FOR IMMEDIATE RELEASE: January 9, 2012
Mining Can Stimulate Economy without Jeopardizing Natural Beauty of the Grand Canyon
Mesa, Arizona – Republican Congressman Jeff Flake, who represents Arizona’s Sixth District, today condemned the Obama Administration’s decision to implement a 20-year ban on new mining claims on 1 million acres of federal land outside of Grand Canyon National park in an area known as the Arizona Strip.
In 2009, Department of the Interior Secretary Ken Salazar halted new mining claims for two years. In extending the ban on new claims for another six months in July of 2011, the Secretary announced that the preferred alternative is to implement a 20-year withdrawal.
“Uranium mining in northern Arizona occurs well outside Grand Canyon National Park and poses no threat to the Grand Canyon or the tourism industry in northern Arizona. This withdrawal is simply another example of the Obama Administration’s overreach that will stymie local economic growth and local job creation,” said Flake. “The Grand Canyon is a treasure, so if I believed that uranium mining in parts of northern Arizona posed a threat to the Canyon, I would not support it.”

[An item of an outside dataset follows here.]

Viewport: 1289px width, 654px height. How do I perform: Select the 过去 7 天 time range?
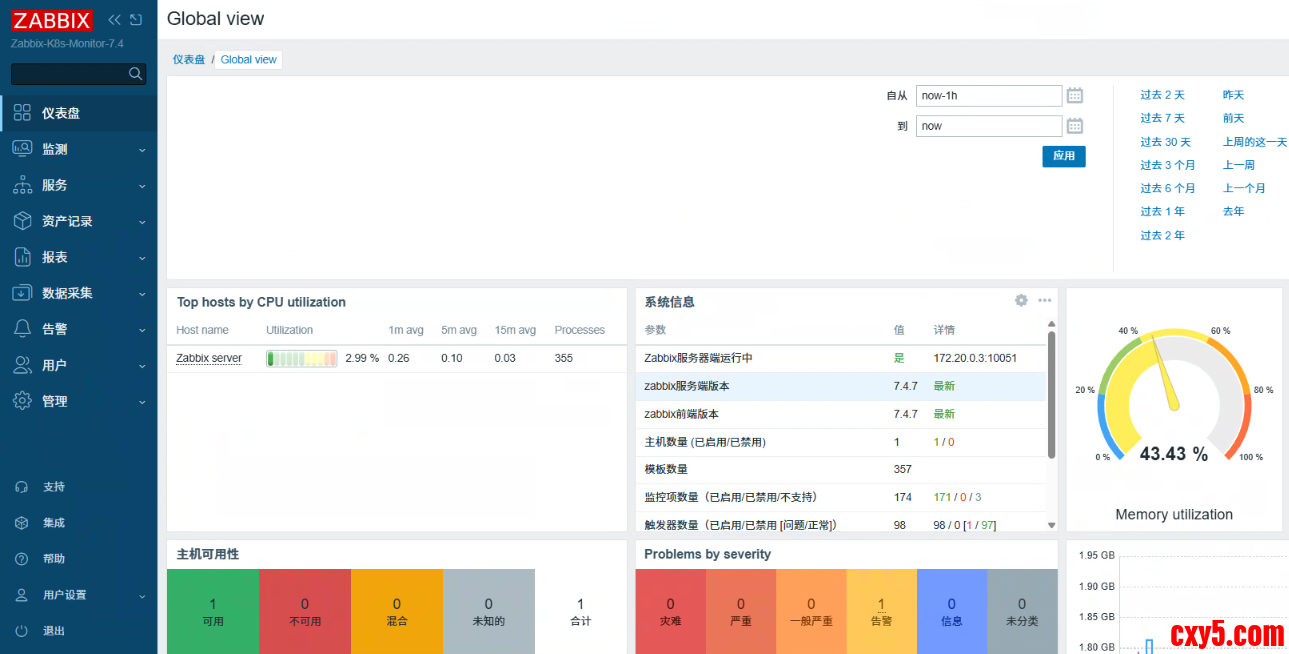click(1162, 118)
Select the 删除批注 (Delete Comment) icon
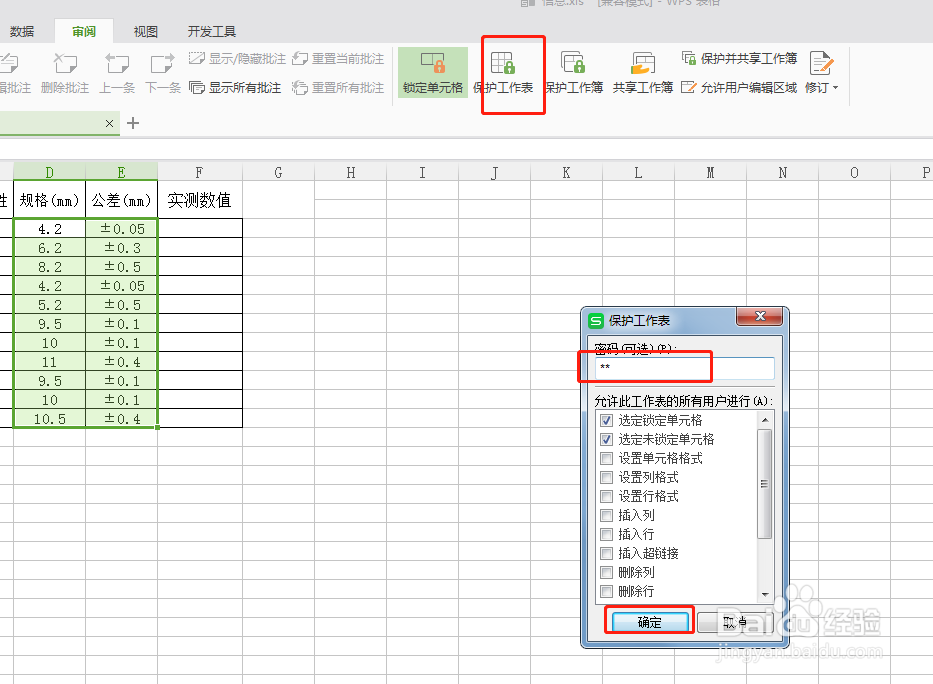 (66, 73)
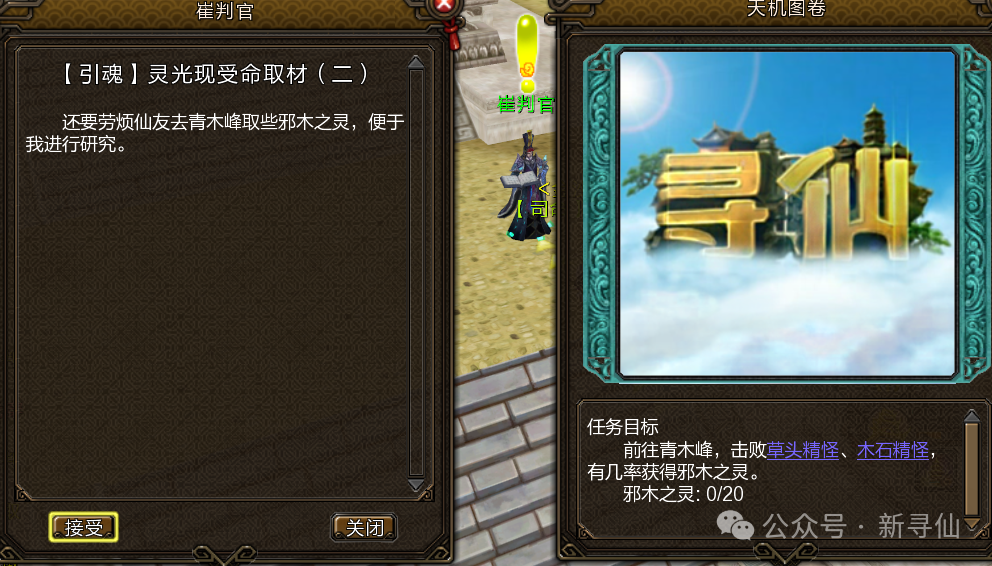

Congressman Flake has worked to prevent this withdrawal from being put in place. In July of 2011, he added language to the House Interior Appropriations bill that prevents the Interior Department from moving ahead with a withdrawal plan. Congressman Flake’s language wasn’t included in a final FY2012 spending bill. In October of 2011, along with Congressman Trent Franks (AZ-02), Congressman Flake introduced in the House the Northern Arizona Mining Continuity Act, which would prohibit the Department of the Interior from implementing the withdrawal. Senators John McCain (R,-AZ) and Jon Kyl (R-AZ) introduced the legislation in the Senate.